Dos leyendas y un motivo

Simeone, que vive los partidos de su selección desde el palco con la misma intensidad volcánica con la que dirige en el Metropolitano, cruzó la mirada con un Messi extenuado tras otra batalla monumental. No hicieron falta palabras. El 'Cholo', con los puños cerrados y los ojos inyectados en esa pasión tan suya, gesticuló con complicidad hacia el capitán, quien le devolvió el saludo liberando así los fantasmas que ha vuelto a poner a prueba el corazón de los argentinos.

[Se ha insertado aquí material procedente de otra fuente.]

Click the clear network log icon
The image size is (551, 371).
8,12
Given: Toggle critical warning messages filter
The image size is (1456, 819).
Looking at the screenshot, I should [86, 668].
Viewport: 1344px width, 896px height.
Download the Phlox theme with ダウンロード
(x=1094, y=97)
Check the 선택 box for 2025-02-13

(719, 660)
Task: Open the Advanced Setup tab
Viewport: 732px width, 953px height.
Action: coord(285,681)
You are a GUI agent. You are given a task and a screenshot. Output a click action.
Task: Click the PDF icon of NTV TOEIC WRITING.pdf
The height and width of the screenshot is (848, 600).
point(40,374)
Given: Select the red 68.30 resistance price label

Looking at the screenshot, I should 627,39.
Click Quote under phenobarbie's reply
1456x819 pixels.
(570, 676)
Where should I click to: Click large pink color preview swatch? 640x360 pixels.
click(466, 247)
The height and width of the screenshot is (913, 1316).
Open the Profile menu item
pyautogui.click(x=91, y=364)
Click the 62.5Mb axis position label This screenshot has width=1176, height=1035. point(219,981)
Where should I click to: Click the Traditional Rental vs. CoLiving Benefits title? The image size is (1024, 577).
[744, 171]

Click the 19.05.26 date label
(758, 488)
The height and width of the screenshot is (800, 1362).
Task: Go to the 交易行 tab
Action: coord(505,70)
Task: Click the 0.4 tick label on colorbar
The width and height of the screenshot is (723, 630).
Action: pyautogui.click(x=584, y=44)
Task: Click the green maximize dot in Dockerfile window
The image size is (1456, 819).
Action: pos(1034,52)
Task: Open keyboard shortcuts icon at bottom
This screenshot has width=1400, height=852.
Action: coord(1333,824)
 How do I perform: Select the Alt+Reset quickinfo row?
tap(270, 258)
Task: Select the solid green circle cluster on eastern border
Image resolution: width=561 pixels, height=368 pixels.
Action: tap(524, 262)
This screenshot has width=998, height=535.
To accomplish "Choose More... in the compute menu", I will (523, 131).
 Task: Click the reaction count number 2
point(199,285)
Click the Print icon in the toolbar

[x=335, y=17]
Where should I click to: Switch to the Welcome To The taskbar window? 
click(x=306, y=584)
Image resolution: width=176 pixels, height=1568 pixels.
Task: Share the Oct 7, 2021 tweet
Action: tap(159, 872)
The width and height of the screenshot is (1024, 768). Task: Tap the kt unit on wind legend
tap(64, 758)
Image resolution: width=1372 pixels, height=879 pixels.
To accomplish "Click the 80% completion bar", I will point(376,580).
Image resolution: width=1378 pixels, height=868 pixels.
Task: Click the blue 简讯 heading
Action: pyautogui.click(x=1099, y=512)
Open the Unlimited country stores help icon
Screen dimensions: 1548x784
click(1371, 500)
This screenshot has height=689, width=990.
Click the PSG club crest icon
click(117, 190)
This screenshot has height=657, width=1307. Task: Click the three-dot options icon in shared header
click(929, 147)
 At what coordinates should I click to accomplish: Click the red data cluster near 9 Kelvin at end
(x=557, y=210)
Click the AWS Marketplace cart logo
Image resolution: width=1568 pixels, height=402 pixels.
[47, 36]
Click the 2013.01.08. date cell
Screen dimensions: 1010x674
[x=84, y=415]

Esa captura fotográfica es pura poesía futbolística. Por un lado, el Simeone que defendió la camiseta nacional con el cuchillo entre los dientes; por el otro, el genio que la transformó en arte y gloria eterna. Son dos maneras radicalmente opuestas de entender el juego, pero unidas por el mismo cordón umbilical: la obsesión por ganar con el escudo de Argentina en el pecho.

La victoria ante Cabo Verde limpia el camino, pero, sobre todo, cura las heridas. Argentina se mete en los octavos de final con el sufrimiento que exige su propia historia, pero fortalecida espiritualmente. Si el vestuario necesitaba un impulso anímico para afrontar las eliminatorias a vida o muerte, la comunión escenificada entre el mito del banquillo y el Dios de la cancha es el combustible perfecto.

La fase de grupos y los dieciseisavos ya son historia. Empieza el verdadero Mundial y Argentina, con el apoyo del Cholo desde la grada y un Messi estelar que ya suma siete goles en el torneo, avisa al resto de competidores: está lista para la guerra.